■ **Excerpted data**
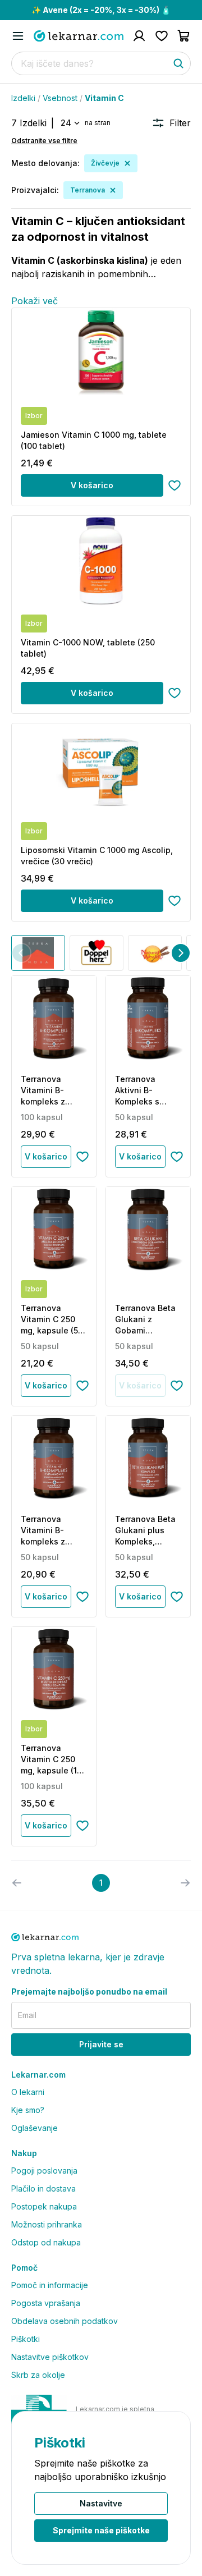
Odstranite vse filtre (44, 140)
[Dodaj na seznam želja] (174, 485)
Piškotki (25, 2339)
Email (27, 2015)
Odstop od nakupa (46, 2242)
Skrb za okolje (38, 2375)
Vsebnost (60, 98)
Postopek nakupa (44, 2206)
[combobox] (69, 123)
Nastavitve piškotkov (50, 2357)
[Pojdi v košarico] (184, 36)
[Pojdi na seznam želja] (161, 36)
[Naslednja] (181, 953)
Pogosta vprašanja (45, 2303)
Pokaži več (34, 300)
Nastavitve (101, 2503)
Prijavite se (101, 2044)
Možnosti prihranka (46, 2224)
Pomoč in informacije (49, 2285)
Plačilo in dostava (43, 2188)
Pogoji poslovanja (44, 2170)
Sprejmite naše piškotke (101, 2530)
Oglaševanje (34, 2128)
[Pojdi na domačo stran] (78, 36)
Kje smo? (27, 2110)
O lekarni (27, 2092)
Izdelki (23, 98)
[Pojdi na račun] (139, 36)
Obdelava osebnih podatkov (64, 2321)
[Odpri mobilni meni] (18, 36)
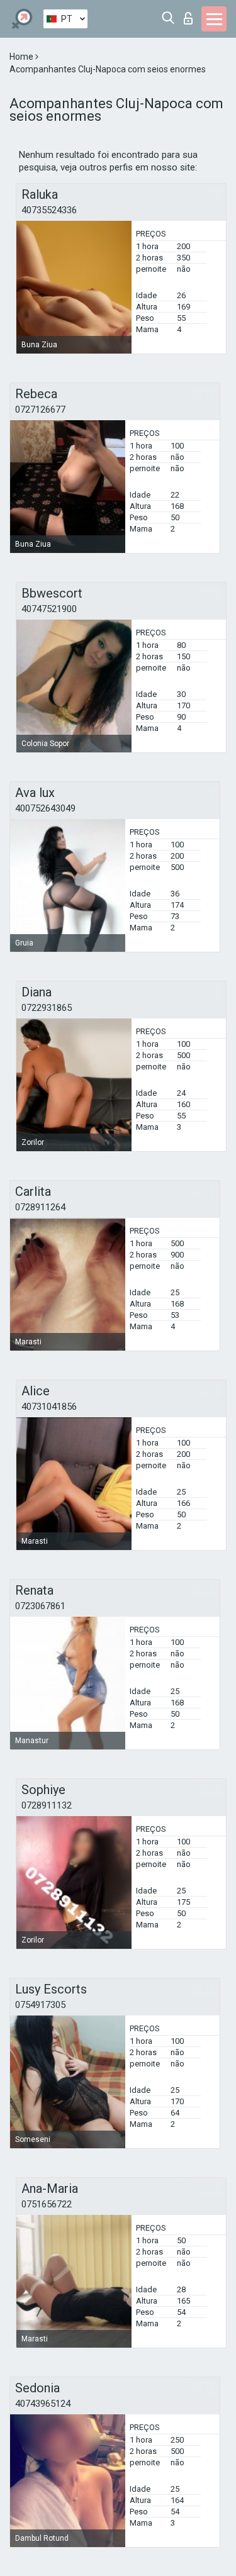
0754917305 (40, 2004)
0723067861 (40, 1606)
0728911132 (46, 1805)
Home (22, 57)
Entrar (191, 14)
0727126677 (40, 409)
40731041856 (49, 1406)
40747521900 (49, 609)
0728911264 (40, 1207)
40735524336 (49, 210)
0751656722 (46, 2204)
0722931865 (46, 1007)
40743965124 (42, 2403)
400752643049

■ **Work task**
Only the lines from the one with "[Pojdi v košarico] (184, 36)" through the final line of the data should be written out, exactly and including both ends. Skip the pictures.

■ **Solution for this exercise**
[Pojdi v košarico] (184, 36)
[Pojdi na seznam želja] (161, 36)
[Naslednja] (181, 953)
Pogosta vprašanja (45, 2303)
Pokaži več (34, 300)
Nastavitve (101, 2503)
Prijavite se (101, 2044)
Možnosti prihranka (46, 2224)
Pomoč in informacije (49, 2285)
Plačilo in dostava (43, 2188)
Pogoji poslovanja (44, 2170)
Sprejmite naše piškotke (101, 2530)
Oglaševanje (34, 2128)
[Pojdi na domačo stran] (78, 36)
Kje smo? (27, 2110)
O lekarni (27, 2092)
Izdelki (23, 98)
[Pojdi na račun] (139, 36)
Obdelava osebnih podatkov (64, 2321)
[Odpri mobilni meni] (18, 36)
0754917305 (40, 2004)
0723067861 (40, 1606)
0728911132 (46, 1805)
Home (22, 57)
Entrar (191, 14)
0727126677 (40, 409)
40731041856 (49, 1406)
40747521900 (49, 609)
0728911264 (40, 1207)
40735524336 (49, 210)
0751656722 (46, 2204)
0722931865 (46, 1007)
40743965124 (42, 2403)
400752643049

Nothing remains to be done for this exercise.